Task brief
Go through the records below and report each line with "computer" in it.

====

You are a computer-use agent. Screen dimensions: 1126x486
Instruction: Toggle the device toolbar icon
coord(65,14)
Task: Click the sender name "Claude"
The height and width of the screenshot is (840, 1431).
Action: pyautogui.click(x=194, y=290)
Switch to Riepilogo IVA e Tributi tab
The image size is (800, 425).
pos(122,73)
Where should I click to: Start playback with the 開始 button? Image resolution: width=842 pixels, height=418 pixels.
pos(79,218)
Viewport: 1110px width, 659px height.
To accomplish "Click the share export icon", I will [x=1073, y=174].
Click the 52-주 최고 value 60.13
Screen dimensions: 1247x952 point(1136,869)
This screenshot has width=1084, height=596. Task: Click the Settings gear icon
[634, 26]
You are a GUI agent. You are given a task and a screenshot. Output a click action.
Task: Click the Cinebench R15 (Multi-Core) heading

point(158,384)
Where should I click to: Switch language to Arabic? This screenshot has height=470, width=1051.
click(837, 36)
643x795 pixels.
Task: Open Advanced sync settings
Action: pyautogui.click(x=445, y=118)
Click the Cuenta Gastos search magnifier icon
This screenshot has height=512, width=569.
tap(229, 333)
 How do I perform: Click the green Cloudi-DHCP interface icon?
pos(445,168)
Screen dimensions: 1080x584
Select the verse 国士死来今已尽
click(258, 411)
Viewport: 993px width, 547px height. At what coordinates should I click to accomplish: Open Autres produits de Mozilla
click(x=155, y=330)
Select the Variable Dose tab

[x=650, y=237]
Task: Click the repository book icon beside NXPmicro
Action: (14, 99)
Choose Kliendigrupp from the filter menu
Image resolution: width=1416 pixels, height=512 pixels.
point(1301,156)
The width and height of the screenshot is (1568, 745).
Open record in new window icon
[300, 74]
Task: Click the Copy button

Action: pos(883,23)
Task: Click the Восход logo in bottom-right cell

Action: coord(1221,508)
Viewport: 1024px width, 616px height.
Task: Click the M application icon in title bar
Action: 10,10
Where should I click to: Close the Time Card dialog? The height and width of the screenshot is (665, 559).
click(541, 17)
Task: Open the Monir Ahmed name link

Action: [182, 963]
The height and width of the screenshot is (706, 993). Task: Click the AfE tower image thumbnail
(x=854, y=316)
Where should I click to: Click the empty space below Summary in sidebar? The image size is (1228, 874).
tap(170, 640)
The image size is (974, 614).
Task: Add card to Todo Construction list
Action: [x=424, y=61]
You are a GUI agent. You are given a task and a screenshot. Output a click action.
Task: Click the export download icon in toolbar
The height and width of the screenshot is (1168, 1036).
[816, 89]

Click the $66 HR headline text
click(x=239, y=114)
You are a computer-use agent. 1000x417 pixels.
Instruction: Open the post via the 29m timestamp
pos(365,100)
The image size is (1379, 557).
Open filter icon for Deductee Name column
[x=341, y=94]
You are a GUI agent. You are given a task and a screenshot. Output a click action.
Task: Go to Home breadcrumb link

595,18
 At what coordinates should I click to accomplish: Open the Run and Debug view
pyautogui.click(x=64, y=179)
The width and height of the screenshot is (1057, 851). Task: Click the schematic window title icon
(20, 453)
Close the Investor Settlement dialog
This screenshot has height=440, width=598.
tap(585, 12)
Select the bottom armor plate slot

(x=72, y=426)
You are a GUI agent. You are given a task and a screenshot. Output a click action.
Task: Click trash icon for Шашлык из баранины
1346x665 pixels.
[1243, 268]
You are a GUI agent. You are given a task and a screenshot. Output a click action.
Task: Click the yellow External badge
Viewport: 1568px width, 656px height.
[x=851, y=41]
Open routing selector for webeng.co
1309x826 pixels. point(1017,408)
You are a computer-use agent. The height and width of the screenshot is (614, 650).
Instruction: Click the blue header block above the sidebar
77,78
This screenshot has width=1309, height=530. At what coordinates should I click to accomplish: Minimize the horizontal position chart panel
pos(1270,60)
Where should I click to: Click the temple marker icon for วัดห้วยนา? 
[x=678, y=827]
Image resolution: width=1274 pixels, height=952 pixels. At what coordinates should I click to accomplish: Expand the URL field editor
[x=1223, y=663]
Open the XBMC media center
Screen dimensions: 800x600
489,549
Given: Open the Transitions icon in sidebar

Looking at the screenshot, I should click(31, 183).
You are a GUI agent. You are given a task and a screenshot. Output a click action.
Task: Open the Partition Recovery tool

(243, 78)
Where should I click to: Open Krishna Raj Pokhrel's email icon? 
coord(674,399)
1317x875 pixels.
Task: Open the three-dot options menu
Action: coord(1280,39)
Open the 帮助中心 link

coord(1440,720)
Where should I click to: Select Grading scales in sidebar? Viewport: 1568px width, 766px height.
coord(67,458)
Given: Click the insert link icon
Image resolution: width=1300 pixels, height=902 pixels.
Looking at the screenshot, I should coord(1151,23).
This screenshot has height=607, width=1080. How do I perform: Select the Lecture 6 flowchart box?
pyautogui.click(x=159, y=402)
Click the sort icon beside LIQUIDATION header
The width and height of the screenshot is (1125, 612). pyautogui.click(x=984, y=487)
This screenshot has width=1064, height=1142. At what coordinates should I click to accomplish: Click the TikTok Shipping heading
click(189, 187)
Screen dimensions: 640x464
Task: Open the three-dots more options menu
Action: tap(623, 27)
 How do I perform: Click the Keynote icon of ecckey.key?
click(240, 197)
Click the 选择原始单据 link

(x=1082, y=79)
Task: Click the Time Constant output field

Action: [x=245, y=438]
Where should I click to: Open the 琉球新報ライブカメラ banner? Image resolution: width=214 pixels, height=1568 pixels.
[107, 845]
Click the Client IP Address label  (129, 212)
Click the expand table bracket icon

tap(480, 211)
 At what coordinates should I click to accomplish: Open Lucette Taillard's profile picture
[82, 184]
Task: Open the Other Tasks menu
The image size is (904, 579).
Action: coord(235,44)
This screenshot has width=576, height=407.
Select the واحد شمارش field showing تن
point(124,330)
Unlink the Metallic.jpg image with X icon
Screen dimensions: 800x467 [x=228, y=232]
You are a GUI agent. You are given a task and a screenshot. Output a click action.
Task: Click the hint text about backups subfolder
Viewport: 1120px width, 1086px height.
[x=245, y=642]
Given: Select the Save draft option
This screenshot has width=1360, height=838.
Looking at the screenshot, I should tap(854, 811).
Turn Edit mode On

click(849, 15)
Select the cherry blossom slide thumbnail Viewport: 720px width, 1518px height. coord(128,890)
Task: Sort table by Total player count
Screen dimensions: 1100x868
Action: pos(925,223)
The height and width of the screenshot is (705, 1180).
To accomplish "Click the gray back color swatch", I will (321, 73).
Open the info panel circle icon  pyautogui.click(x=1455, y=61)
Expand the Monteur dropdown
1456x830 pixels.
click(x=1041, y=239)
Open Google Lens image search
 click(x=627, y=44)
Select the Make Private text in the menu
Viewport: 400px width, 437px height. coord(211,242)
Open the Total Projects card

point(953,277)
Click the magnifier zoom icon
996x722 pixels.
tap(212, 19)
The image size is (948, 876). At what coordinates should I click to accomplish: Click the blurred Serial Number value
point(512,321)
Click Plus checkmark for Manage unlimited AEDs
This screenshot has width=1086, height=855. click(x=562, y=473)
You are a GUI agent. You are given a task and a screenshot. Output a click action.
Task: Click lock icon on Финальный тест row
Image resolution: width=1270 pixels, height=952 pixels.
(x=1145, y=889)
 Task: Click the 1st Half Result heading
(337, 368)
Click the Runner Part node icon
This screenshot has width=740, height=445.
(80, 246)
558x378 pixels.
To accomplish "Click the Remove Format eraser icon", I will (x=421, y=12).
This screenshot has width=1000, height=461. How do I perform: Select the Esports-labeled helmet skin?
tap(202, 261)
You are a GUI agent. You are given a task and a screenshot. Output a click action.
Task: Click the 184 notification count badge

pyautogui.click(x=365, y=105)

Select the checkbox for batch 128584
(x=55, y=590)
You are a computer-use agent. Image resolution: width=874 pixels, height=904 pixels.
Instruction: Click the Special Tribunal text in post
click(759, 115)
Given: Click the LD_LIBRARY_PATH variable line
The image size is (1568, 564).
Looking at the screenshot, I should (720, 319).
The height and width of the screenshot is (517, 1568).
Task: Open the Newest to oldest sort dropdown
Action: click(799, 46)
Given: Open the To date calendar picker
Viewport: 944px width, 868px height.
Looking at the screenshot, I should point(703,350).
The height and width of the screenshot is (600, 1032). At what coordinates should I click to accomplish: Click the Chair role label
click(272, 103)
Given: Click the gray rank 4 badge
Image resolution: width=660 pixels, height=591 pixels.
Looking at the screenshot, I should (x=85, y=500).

====

Task result
You are a computer-use agent. Screen dimensions: 1126x486
You are a computer-use agent. 1000x417 pixels.
You are a computer-use agent. The height and width of the screenshot is (614, 650).
You are a computer-use agent. Image resolution: width=874 pixels, height=904 pixels.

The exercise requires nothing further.